* **WORK ORDER**
In the text block on Nunavut search and rescue, repeat everything from "The program encourages" down to "charting local waters." word for word.

* **TEXT BLOCK**

+--

With winter weather fast approaching, keeping safe while travelling and hunting on the land is top of mind for many Nunavummiut.
There are challenges to running effective search and rescue (SAR) operations in the territory, according to search and rescue volunteers in the Kitikmeot.
These include an increasing SAR case load caused due to climate change; the loss of land safety knowledge; training gaps; equipment shortages; volunteer burnout; lack of mental and physical health supports for responders; difficulty coordinating, co-operating and communicating across the community, territorial/provincial, and federal levels; and slow response times from southern-based SAR assets.
Despite all that, plenty of work is being done to train interested residents in search and rescue procedures across the territory.
The Canadian Coast Guard’s inshore rescue boat station wrapped up its fourth successful season in Rankin Inlet Sept. 7.
The program encourages Indigenous students from across Canada to get experience working for the Coast Guard, with a total of eight students able to participate in the Kivalliq this past year.
Six of this year’s crew are Indigenous, including two Inuit students who not only learned the ropes, but helped teach crewmates some Inuktitut along the way, something Emma Moore, senior officer with the Coast Guard’s Search and Rescue program, said was very important.
Moore also noted that the crews engaged in electronic navigational training, medical training, courses on traditional knowledge and charting local waters.
“A lot of the areas are uncharted, so they’ll go in there and mark them themselves,” said Moore.

+--

[Stored data entries]
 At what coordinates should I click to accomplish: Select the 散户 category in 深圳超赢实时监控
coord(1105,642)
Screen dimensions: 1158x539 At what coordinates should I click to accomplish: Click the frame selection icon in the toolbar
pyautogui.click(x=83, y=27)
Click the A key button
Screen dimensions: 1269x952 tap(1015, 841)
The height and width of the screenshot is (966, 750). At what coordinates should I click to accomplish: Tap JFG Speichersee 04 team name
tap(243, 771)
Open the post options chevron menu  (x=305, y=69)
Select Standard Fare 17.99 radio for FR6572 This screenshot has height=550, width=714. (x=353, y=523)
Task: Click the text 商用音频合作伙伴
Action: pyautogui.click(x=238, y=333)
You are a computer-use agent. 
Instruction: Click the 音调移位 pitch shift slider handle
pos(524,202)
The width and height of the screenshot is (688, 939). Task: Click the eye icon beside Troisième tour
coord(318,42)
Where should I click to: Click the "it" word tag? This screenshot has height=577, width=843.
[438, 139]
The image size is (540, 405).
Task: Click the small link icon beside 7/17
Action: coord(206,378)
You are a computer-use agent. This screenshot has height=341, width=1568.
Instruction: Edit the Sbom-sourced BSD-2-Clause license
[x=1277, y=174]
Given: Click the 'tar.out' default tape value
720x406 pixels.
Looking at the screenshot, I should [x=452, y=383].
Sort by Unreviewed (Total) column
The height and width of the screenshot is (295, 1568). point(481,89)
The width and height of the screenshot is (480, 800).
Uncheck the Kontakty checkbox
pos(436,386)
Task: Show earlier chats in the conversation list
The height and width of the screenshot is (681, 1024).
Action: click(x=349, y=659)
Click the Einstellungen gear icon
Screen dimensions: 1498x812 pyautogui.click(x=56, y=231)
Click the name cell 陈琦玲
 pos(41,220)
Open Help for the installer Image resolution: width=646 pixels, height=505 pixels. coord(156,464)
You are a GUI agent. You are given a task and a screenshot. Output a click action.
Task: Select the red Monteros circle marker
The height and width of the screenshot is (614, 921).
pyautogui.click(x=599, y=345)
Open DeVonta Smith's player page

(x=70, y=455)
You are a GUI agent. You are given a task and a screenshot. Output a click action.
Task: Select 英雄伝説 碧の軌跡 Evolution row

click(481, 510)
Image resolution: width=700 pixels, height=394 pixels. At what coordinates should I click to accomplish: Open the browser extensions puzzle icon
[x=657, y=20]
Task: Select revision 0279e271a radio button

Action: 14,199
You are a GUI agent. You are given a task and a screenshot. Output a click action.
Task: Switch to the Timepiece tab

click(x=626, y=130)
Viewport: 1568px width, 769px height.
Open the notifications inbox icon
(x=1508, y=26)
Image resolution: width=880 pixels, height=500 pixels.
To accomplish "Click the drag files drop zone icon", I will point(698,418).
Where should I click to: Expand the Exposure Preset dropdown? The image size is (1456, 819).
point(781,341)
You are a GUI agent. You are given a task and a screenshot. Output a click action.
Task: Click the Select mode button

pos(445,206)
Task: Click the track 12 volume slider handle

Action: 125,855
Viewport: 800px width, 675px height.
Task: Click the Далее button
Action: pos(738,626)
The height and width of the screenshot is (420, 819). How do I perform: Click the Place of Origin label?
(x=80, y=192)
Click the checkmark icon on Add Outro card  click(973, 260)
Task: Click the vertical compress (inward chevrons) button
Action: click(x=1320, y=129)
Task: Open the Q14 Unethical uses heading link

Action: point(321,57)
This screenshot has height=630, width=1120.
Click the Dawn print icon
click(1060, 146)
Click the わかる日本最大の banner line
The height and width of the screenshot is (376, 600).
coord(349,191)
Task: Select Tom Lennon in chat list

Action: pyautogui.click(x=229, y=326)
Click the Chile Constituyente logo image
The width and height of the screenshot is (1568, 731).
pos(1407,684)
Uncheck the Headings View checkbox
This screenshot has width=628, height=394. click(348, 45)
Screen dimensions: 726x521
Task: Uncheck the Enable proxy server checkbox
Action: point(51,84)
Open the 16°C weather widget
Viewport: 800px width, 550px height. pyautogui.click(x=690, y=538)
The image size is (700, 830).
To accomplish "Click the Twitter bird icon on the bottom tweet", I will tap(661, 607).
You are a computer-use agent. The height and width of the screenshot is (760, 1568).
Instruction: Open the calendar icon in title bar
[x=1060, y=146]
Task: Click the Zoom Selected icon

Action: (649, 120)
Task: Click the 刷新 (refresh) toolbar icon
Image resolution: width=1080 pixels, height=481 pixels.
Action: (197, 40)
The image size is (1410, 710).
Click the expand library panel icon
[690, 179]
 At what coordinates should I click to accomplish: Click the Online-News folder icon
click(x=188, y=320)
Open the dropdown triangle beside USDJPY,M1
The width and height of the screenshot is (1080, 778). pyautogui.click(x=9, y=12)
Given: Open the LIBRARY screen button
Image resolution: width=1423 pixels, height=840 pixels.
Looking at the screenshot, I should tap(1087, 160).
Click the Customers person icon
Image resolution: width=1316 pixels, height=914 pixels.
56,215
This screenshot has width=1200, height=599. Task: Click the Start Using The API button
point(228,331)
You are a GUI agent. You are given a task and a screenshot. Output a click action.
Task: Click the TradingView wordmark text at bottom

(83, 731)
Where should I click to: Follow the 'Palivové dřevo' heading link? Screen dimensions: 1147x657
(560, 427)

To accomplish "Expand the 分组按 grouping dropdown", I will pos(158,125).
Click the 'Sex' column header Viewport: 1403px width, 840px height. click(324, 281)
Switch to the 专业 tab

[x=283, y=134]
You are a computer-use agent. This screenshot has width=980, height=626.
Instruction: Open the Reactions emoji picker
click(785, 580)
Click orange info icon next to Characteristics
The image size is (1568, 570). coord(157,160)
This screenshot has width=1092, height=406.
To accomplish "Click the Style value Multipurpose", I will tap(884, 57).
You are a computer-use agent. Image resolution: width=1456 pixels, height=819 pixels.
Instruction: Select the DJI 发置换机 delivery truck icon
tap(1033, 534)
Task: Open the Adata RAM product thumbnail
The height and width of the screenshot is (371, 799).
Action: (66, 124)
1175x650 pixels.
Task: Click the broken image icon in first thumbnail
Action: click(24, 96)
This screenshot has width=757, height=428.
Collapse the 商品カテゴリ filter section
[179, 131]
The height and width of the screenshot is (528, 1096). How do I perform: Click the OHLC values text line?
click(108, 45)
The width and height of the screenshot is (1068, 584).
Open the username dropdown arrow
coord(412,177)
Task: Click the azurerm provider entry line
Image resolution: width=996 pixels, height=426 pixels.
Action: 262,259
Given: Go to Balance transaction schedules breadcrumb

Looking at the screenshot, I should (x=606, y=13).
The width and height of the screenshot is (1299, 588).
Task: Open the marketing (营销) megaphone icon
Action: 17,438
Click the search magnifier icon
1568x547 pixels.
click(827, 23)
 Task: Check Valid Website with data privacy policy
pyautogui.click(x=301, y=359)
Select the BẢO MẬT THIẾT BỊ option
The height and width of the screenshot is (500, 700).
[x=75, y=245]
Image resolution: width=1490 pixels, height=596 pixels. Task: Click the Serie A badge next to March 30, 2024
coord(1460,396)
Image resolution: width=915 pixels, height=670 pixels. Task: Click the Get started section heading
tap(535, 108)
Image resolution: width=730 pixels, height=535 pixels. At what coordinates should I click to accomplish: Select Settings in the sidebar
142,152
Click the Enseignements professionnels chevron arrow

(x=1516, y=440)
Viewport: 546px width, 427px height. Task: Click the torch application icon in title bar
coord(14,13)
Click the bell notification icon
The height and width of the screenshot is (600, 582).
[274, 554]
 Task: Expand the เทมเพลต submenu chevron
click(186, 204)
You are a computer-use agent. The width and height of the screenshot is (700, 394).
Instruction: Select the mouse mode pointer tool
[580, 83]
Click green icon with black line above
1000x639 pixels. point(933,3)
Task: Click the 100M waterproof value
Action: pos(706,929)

+--

* **EXERCISE RESULT**
The program encourages Indigenous students from across Canada to get experience working for the Coast Guard, with a total of eight students able to participate in the Kivalliq this past year.
Six of this year’s crew are Indigenous, including two Inuit students who not only learned the ropes, but helped teach crewmates some Inuktitut along the way, something Emma Moore, senior officer with the Coast Guard’s Search and Rescue program, said was very important.
Moore also noted that the crews engaged in electronic navigational training, medical training, courses on traditional knowledge and charting local waters.